Mientras contemplaba la oscuridad bebiendo de la botella a sorbos regulares, Snook se negaba a admitir que la astronomía — la más remota e inhumana de las ciencias— hubiera ejercido en su vida un efecto tan devastador. Pero por supuesto se equivocaba al pensar que se trataba de algo remoto, especialmente ahora, cuando en diversos puntos del ecuador se avecinaba la era de la astronomía próxima. La gente podría ahora contemplar otro mundo desde una distancia de sólo unos metros. Y en pocos años más, cuando una vasta medialuna de Averno haya emergido de la Tierra, la astronomía quizá llegue a ser un entretenimiento masivo. En una noche oscura sería posible ver desde una colina, con las gafas de magniluct, la vasta cúpula luminosa del planeta extraño que abarcaba el horizonte y se elevaba en el cielo. La rotación de la Tierra permitiría a los observadores apreciar cada vez mejor la enormidad traslúcida del planeta, revelando detalles de las islas, las casas, la gente, y finalmente hundiría a los espectadores bajo la superficie de otro mundo; más tarde emergerían a la faz diurna, donde Averno resultaría invisible.

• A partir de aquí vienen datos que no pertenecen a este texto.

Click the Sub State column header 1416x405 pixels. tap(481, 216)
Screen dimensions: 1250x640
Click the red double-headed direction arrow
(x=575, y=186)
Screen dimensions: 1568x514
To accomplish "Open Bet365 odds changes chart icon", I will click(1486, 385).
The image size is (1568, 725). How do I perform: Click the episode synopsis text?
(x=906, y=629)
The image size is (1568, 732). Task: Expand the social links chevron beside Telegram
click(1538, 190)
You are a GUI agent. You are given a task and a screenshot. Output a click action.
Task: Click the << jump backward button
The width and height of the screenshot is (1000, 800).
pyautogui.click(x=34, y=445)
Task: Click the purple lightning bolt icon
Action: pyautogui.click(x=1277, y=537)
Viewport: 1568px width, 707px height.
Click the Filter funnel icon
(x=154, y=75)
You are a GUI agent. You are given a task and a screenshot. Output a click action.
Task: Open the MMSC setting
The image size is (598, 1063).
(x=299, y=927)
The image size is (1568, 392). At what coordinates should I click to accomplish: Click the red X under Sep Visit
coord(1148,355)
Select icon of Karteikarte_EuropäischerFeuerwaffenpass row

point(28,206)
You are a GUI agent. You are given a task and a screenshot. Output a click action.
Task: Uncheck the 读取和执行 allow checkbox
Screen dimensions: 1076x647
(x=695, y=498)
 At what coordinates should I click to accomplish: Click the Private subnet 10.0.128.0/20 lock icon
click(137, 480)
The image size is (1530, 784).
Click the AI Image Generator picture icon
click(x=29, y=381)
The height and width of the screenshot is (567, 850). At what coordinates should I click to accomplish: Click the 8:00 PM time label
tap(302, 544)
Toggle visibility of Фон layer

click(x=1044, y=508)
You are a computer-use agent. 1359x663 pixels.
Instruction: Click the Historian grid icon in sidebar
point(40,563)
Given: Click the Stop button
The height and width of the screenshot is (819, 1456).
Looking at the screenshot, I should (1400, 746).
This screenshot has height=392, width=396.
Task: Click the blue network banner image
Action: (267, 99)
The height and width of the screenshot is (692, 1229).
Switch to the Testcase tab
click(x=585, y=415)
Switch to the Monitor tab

Snook descubrió que juguetear con pensamientos extravagantes le aliviaba de la angustia causada por la muerte de Murphy. Trató de visualizar la situación en unos treinta y cinco años más, cuando los dos mundos se superpusieran en sólo la mitad de un diámetro planetario. Cerca de las regiones ecuatoriales las dos enormes esferas se tocarían en ángulo recto, en cuyo caso los espectadores verían una pared vertical lanzándose hacia ellos a velocidad supersónica. En la superficie de esa pared, elevándose hacia el cielo también a velocidad supersónica, habría una procesión continua de detalles geográficos de Averno vistos directamente desde arriba. Se requeriría firmeza para no cerrar los ojos en el momento de la silenciosa intersección; pero el mayor espectáculo vendría al cabo de otros cincuenta años, cuando los dos mundos se hubieran separado por completo. Las direcciones del movimiento de rotación serían recíprocamente opuestas en el punto de contacto final. Para esa época las lentes de magniluct quizá se hubieran perfeccionado tanto que Averno parecería totalmente sólido. En ese caso habría instantes vertiginosos y desconcertantes en que sería posible ver la superficie de un mundo invertido pasando por encima de la cabeza del observador a una velocidad combinada de más de tres mil kilómetros por hora, bombardeando la visión con edificios y árboles suspendidos del suelo que, aunque insustanciales, atravesarían la percepción humana como los dientes de una sierra circular cósmica.